== Selected extract ==

Kahuna Burger writes:
hmmm... Since the term atheism was coined in a defitily premodern age, I'm not sure this is a valid concern historically. You don't need to know the answers, simply feel that "I don't know" is a better one than "g/God(s) did it".
This statement is fair enough, in a sense, but I would argue, etymology aside, that the "atheists" of the past were more "religious" than most self-styles Christians today. While Epicurean belief in an unintentional, ageless, chaotic universe based on conincidence rather than intent goes back to the 6th century BC, I would argue that these views were so marginal outside of an isolated intellectual elite as to be irrelevant to people who were anything other than full-time intellectuals.
Also, outside of the classical period, such views have held little sway in the rest of the history of the West, despite the continued transmission of the views of Democritus and Lucretius down through the ages.
Certainly, the mainstream Platonist and Aristotelian philosophies which sought to compete with polytheism had a more concrete sense of an ordered, intentional universe than mainstream European and North American Christians do today.
One could also, I suppose, make the case that the major Eastern philosophies of Taoism and Confucianism are not per se, polytheistic.

===
== Source material ==

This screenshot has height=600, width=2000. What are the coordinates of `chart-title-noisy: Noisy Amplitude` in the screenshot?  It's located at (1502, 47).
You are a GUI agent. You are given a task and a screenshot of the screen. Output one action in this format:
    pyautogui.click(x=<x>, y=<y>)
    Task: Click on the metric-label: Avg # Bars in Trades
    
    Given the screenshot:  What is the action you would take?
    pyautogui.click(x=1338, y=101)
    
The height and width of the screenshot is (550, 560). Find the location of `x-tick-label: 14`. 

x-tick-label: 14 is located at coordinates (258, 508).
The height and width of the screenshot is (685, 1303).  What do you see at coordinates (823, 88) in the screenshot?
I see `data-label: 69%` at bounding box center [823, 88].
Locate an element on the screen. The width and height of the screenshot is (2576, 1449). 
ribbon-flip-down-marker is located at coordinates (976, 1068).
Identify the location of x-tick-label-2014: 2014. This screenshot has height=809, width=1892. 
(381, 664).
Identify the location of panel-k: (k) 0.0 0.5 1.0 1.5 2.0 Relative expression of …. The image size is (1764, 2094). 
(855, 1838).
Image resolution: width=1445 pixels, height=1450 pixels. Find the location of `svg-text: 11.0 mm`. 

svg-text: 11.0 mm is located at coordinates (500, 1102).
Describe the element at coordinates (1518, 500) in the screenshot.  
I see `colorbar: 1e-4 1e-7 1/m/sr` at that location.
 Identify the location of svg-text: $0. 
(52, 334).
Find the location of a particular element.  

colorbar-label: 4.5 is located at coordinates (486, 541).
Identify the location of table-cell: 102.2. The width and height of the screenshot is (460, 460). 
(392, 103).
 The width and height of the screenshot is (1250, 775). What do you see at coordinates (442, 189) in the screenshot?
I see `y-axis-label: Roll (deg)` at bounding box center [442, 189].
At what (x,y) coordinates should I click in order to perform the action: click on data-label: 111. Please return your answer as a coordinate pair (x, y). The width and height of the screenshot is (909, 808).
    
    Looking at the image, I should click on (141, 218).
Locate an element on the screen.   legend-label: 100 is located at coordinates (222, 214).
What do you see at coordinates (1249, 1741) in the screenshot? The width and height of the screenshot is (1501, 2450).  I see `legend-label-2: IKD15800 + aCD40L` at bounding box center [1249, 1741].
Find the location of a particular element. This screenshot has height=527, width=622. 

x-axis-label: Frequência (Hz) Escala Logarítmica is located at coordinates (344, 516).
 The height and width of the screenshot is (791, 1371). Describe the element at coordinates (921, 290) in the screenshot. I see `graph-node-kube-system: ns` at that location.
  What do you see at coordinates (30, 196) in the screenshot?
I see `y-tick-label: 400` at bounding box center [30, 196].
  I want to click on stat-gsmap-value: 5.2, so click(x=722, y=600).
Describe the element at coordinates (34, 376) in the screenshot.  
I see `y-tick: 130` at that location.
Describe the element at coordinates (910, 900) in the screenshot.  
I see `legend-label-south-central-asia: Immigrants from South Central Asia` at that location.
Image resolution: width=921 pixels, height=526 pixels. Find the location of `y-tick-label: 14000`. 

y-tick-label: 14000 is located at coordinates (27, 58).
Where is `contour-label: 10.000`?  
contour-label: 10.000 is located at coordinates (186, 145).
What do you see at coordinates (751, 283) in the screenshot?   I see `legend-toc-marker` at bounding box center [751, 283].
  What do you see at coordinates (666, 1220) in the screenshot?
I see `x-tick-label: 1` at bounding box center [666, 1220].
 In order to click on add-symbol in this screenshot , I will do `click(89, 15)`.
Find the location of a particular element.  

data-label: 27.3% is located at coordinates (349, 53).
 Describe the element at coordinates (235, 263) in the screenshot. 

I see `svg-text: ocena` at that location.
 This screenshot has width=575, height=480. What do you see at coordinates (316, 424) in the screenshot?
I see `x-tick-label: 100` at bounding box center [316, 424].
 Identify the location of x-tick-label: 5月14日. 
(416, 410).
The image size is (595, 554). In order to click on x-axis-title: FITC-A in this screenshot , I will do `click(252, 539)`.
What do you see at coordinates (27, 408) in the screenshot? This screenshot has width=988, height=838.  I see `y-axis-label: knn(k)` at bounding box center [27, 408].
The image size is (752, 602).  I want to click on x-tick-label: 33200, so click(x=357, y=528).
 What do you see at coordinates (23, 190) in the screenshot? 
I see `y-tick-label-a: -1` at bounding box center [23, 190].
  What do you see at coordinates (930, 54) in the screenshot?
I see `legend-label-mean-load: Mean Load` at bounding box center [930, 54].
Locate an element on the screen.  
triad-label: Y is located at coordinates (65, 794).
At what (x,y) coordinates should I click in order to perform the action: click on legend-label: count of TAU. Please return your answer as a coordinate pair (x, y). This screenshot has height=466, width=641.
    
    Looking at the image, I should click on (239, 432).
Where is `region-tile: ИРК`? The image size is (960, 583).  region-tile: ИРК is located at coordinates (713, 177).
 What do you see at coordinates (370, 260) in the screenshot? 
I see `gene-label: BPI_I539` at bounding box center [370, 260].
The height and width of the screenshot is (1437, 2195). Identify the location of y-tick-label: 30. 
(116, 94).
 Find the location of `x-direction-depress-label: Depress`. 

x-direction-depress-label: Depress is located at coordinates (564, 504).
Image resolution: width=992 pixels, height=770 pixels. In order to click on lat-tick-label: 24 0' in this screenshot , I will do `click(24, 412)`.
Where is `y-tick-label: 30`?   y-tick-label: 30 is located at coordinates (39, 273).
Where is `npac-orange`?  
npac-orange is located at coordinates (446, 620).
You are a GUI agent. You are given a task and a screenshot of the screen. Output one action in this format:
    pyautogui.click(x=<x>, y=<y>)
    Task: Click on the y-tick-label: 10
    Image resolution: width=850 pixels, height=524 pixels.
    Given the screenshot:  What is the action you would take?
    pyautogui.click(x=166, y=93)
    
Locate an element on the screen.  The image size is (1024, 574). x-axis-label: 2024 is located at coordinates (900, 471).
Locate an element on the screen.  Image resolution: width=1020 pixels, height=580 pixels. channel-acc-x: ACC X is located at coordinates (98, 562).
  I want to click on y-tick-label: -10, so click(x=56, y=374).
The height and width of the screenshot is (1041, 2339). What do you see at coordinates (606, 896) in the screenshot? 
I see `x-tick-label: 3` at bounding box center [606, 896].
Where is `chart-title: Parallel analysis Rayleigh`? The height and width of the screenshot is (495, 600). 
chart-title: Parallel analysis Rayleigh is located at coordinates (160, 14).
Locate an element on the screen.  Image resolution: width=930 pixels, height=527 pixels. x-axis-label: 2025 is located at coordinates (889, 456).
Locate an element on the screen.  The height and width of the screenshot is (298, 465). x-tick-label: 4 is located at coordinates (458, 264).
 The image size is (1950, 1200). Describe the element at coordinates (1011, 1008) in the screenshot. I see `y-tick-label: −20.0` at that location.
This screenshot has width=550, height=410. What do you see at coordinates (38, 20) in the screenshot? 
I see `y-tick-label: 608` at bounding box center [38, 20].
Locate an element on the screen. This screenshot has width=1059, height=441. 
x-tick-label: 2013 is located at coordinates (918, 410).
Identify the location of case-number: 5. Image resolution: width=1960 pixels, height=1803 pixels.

===

• Exercise tasks
[a] In the rows, retype the lines from the one containing "coordinates (900, 471)." through the one containing "center [606, 896].".
[b] Write what comes next in the forum post on atheism and older views of an ordered universe, picking up after its final sentence.
The rows are unrelated to the text about atheism in history.

• Answers for this exercise
[a]
Locate an element on the screen.  The image size is (1024, 574). x-axis-label: 2024 is located at coordinates (900, 471).
Locate an element on the screen.  Image resolution: width=1020 pixels, height=580 pixels. channel-acc-x: ACC X is located at coordinates (98, 562).
  I want to click on y-tick-label: -10, so click(x=56, y=374).
The height and width of the screenshot is (1041, 2339). What do you see at coordinates (606, 896) in the screenshot? 
I see `x-tick-label: 3` at bounding box center [606, 896].

[b]
I would argue though that the Greek and Chinese philosophies could only have emerged in a the highly ritualistic and polytheistic cultures that these were. These non-theistic philosophies could only function as a social overlay over polytheism and not as stand-alone belief systems for societies.
Therefore, I go back to my original qualifier -- the only people I allow to be atheistic in my games are Wizards ie. full-time students of the written word. This is because such people appear, from my reading of history, to be the only atheistic pre-modern people.
However a 'pre modern' soceity with working divine magic would certainly put the kibosh on either worldveiw. Regular exposure to both clerics and wizards would certainly lead to one theological worldveiw, and it would be a situation where the old cannard was true - atheism or agnosticism would require far more mental gymnastics than religion.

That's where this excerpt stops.